Sophie Hatter was the eldest of three sisters. She was not even the child of a poor woodcutter, which might have given her some chance of success. Her parents were well-to-do and kept a ladies' hat shop in the prosperous town of Market Chipping. True, her own mother died when Sophie was too years old and her sister Lettie was one year old, and their father married his youngest shop assistant, a pretty blonde girl called Fanny. Fanny shortly gave birth to the third sister, Martha. This ought to have made Sophie and Lettie into Ugly Sisters, but in fact all three girls grew up very pretty indeed, though Lettie was the one everyone said was most beautiful. Fanny treated all three girls with the same kindness and did not favor Martha in the least.
After the death of Mr. Hatter, the three Hatter sisters are divided up out of necessity--due to debt. One becomes apprentice to a baker/pastry chef. One becomes apprentice to a witch, Mrs. Fairfax. And Sophie, the oldest of the bunch, remains as "apprentice" to Fanny and continues working in the hat shop. Sophie in her people-pleasing, peace-maker role would have been content merely to let life pass her by. If only. If only...she hadn't fallen under the curse of the Witch of the Waste. Cursed to be old (long before her time), Sophie flees the shop (and her village) in shame and frustration. Forced to have an adventure, forced to "seek her fortune" despite being the oldest child, she stumbles across Howl's castle and seeks refuge.
Sophie meets Michael, Howl's apprentice, and Calcifer, Howl's fire demon who resides in the hearth of his castle. Sophie makes an impulsive deal: she'll try to break the contract between the two of them (Howl and Calcifer) if Calcifer will promise to break the curse over her. Sophie's meeting with Howl isn't immediate. And her impressions of him are ever-changing as time goes on.
Who is Wizard Howl? Well, in a way, he is who he chooses to be at that moment.

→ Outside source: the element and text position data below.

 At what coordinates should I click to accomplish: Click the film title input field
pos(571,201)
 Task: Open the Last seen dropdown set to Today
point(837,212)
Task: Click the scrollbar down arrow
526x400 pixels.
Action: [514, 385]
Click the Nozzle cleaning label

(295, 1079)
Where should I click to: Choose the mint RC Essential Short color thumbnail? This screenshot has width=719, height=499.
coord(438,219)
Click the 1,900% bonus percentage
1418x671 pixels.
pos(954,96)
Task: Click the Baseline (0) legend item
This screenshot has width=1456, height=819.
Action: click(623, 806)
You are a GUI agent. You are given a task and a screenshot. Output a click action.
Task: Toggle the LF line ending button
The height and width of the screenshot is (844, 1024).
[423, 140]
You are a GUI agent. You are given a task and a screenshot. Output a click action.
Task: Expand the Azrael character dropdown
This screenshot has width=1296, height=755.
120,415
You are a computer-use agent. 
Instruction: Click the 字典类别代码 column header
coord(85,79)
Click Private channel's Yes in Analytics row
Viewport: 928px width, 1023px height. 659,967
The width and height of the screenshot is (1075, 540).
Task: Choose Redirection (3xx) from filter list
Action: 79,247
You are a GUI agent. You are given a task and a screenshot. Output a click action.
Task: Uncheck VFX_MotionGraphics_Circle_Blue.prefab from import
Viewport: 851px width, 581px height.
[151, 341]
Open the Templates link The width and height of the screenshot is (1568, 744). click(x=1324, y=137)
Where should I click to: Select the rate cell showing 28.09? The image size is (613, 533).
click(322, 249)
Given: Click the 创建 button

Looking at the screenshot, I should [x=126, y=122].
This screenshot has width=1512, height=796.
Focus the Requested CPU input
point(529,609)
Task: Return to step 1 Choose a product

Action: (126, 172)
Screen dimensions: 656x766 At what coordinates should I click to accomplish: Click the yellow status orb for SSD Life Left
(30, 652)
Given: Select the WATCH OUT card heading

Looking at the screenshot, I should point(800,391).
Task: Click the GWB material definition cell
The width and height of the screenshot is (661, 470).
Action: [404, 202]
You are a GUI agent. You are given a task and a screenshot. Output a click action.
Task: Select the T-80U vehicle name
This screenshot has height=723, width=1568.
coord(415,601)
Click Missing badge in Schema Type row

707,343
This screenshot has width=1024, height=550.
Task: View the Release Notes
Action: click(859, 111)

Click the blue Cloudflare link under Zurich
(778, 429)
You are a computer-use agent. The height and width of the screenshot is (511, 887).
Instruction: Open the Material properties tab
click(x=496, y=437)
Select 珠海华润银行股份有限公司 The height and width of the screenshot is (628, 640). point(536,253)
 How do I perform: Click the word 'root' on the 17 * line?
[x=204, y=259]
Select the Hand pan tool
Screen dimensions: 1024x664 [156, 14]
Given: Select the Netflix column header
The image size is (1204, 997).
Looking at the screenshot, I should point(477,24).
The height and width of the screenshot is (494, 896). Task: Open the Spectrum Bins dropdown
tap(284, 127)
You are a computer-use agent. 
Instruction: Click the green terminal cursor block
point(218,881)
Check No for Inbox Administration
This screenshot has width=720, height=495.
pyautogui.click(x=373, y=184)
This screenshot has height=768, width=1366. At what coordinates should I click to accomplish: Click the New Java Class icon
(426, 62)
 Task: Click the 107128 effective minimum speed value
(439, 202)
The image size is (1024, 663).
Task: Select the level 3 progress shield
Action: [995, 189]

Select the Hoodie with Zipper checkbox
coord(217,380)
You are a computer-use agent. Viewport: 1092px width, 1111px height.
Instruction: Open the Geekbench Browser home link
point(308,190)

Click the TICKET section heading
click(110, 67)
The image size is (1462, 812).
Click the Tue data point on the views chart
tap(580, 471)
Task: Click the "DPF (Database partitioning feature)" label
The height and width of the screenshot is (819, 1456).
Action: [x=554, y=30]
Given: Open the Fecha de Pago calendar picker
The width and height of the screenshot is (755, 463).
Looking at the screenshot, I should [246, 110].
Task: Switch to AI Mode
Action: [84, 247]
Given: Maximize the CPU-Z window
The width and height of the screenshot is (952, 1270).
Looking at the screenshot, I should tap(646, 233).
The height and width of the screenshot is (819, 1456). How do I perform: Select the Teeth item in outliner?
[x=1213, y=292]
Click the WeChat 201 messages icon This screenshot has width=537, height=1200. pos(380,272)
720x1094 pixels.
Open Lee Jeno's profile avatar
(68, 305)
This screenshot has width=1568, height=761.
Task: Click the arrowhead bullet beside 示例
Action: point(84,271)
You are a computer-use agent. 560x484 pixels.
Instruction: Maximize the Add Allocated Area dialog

A man of many names certainly. A man who likes having a bad reputation. A man who seems more playful at times than dangerous. A man trying to escape his own curse. Putting aside everything she's heard about him, Sophie begins to like this strange man. She is there to clean and mend for him. And he likes sending Sophie out in the role of his mother.
There are many twists and turns (some expected, some quite unexpected for this reader at least) that unfold throughout the novel. I don't want to go into every little detail and name every character that graces the pages of the book. But I will say this, I really enjoyed this one. It was a book that was fun and playful and delightful. A book that doesn't take itself too seriously.